For the Central Switching - Am I right in thinking there are no issues with using one large subnet for the company SSID in Central Switching. I obviously want things like collaboration apps to work between devices on wireless and also between wireless / wired. Does the WLC proxy / deal wth ARP etc from end devices..?

From my experience and talking to a lot of my customers in the past, traffic that tunnels back to the controller has not been a major issue. Cisco has also gathered data from customers and that was the decision on reducing the number of ports on the newer devices. I know back in the days, some folks would use a 2504 and run AP’s in FlexConnect because they didn’t like the throughput of the backplane. I never ran into issues with the 2504 with AP’s in local mode. You can run FlexConnect, you just have to design it protons know what is supported and what feature is not. This way the customer is also aware so down the road their are no complaints on the design.
One large subnet is fine, depending on how many clients. If you search the forum, you will get some idea of how large some subnets are and is working.
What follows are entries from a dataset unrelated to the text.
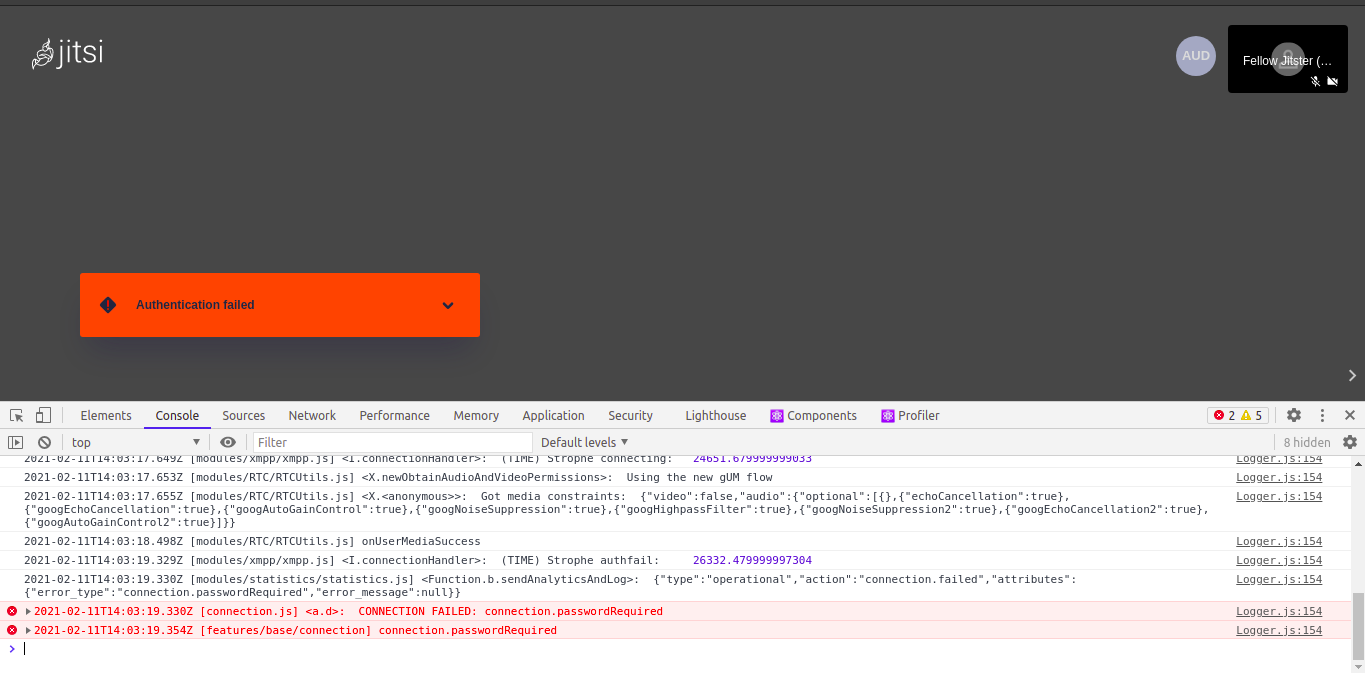
Task: Open the Default levels dropdown
Action: pos(583,442)
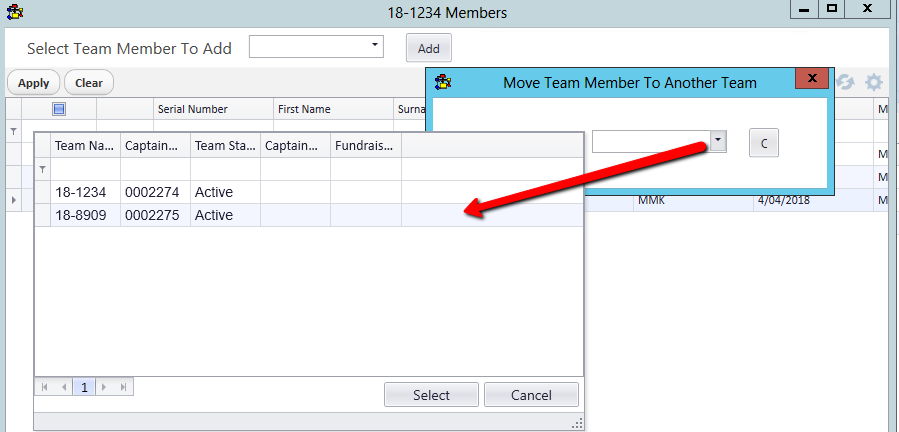Click the Select button in team lookup
The height and width of the screenshot is (432, 899).
431,395
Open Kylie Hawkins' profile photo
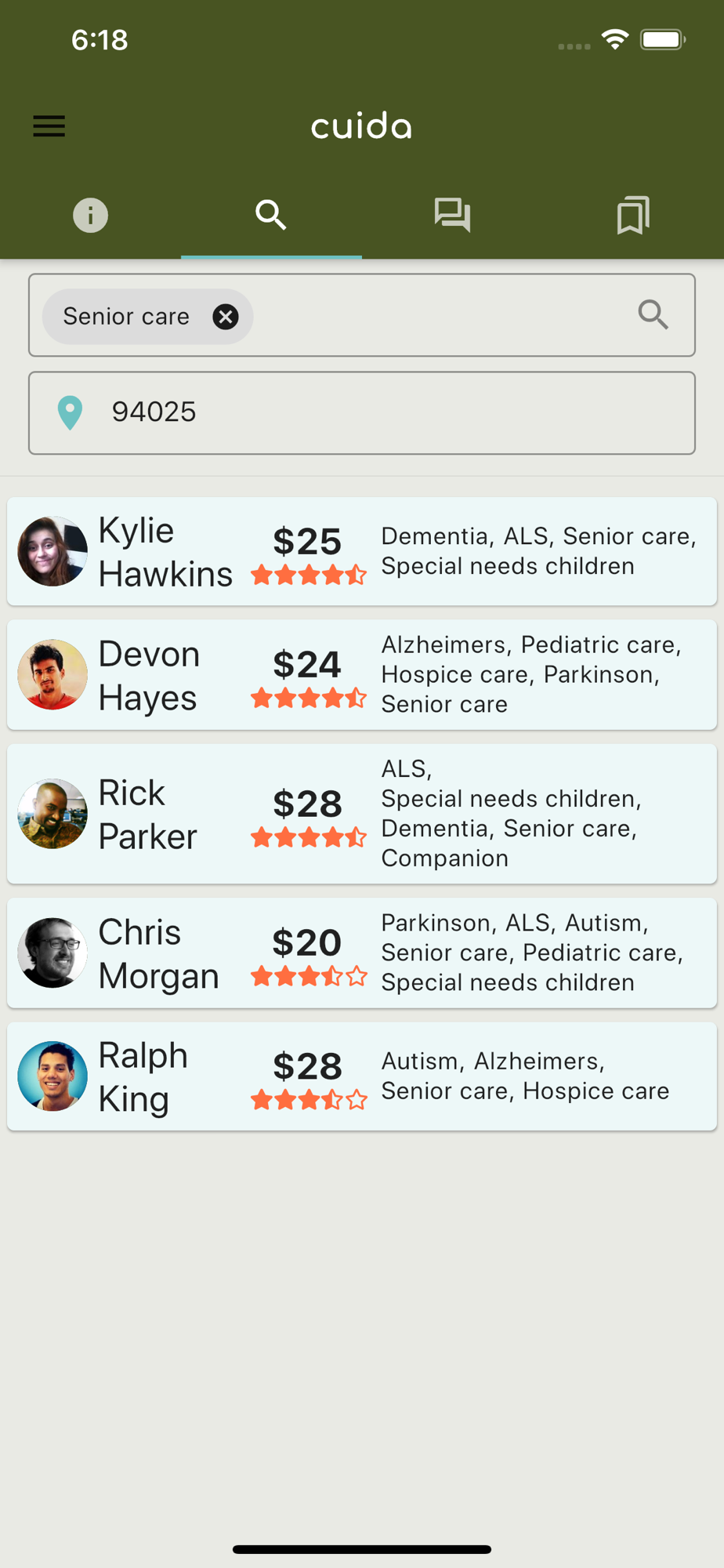This screenshot has width=724, height=1568. pyautogui.click(x=52, y=551)
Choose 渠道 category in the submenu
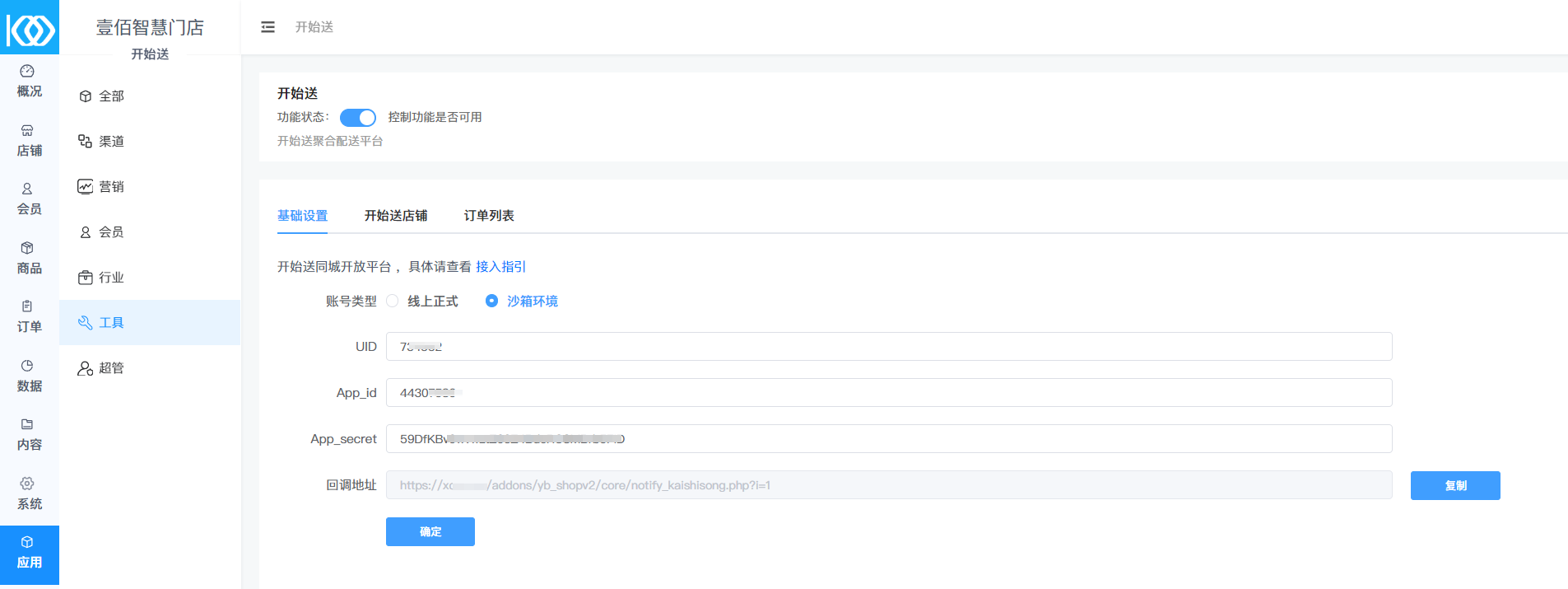 point(111,142)
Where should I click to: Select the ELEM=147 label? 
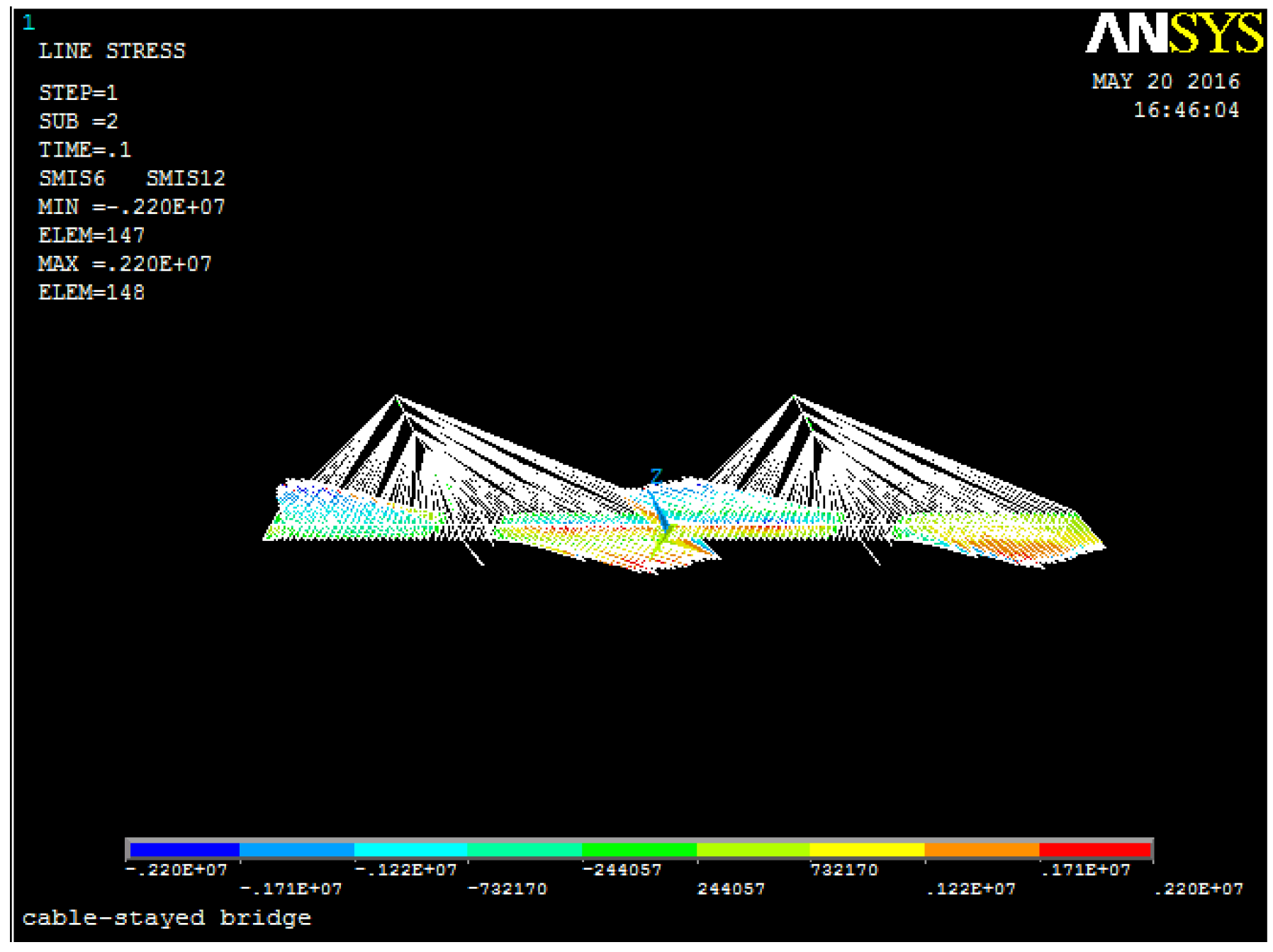pyautogui.click(x=91, y=235)
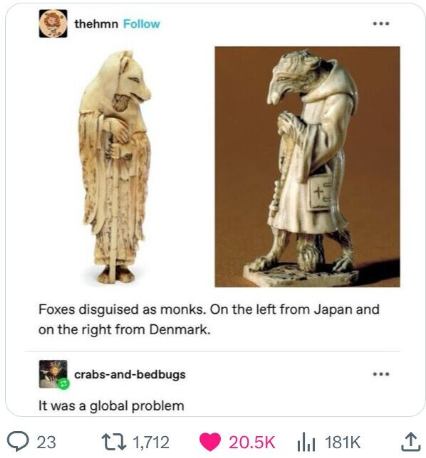Follow thehmn blog
426x458 pixels.
tap(142, 24)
We use a single subnet also no matter how large the site is and really have not ran into any issues.
-Scott
*** Please rate helpful posts ***

Hi Scott, great info, thanks for this.

Does the WLC proxy arp requests if we have two devices looking to talk to each other?, e.g corporate laptops.

As long as it's the same VLAN, yes, the client will not see any difference between LAN and WLAN (besides the speed differences).


There is a feature that allows peer to peer that can be enabled or disabled.